Only the lines from the one containing "Where should I click to: Toggle" through the end of the listing are to be transcribed, exactly and with both ends included.

### Source data
—————
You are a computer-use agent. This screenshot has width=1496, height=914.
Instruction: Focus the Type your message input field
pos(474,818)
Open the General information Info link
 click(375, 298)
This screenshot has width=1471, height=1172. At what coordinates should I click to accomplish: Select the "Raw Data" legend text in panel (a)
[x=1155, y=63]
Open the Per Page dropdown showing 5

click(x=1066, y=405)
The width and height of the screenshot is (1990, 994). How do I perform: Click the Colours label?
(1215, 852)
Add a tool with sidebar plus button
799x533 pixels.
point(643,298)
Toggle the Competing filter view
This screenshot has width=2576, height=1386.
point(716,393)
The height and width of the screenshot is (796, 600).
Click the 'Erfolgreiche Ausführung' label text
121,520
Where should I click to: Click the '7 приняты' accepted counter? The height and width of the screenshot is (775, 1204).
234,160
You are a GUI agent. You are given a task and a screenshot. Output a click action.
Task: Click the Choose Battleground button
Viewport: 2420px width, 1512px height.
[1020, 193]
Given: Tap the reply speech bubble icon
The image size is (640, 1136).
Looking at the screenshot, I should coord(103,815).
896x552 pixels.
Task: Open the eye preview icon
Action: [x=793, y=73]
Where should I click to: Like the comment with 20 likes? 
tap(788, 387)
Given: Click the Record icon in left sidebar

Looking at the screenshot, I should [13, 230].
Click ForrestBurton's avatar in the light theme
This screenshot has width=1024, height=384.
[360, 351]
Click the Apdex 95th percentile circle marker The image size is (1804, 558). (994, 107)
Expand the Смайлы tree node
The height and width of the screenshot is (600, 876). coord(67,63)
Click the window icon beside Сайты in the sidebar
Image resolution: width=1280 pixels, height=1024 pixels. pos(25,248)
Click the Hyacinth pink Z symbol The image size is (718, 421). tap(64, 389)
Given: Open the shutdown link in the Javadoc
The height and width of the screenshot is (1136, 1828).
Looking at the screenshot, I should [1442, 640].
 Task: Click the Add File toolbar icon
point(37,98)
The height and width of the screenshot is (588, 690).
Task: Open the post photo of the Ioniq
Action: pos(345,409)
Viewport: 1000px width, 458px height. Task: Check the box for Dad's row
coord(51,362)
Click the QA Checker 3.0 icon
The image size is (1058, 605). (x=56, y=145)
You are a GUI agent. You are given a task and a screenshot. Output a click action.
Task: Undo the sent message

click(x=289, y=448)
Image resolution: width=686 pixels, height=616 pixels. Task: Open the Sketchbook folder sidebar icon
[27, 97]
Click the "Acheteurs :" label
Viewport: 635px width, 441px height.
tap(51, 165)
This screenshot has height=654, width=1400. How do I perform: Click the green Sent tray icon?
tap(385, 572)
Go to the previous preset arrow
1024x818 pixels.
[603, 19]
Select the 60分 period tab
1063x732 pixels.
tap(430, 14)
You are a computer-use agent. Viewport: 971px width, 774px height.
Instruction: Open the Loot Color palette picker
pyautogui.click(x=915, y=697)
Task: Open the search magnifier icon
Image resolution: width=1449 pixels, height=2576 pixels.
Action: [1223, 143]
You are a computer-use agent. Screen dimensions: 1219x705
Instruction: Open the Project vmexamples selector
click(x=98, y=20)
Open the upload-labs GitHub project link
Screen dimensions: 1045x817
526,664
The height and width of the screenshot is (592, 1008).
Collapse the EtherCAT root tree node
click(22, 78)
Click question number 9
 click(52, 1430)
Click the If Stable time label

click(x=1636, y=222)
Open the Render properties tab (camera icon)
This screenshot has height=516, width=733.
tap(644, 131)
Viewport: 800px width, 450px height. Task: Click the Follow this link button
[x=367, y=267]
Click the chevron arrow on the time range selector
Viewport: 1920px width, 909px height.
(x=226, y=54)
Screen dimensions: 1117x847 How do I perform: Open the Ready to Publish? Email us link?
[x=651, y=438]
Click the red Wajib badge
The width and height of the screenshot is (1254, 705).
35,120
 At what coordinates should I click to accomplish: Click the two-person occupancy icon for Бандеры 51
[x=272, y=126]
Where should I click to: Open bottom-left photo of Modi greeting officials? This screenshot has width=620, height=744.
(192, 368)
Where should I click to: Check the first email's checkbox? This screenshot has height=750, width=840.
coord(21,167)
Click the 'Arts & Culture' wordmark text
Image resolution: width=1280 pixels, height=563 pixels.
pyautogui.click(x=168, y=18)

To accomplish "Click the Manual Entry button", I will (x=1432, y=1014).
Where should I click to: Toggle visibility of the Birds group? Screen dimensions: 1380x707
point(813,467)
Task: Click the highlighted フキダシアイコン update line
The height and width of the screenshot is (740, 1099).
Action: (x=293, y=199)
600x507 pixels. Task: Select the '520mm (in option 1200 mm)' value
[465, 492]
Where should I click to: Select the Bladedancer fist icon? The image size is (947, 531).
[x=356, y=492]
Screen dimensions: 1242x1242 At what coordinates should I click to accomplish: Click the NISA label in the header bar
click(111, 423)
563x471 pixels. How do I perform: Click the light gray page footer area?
—————
### Expected answer
Where should I click to: Toggle visibility of the Birds group? Screen dimensions: 1380x707
point(813,467)
Task: Click the highlighted フキダシアイコン update line
The height and width of the screenshot is (740, 1099).
Action: (x=293, y=199)
600x507 pixels. Task: Select the '520mm (in option 1200 mm)' value
[465, 492]
Where should I click to: Select the Bladedancer fist icon? The image size is (947, 531).
[x=356, y=492]
Screen dimensions: 1242x1242 At what coordinates should I click to accomplish: Click the NISA label in the header bar
click(111, 423)
563x471 pixels. How do I perform: Click the light gray page footer area?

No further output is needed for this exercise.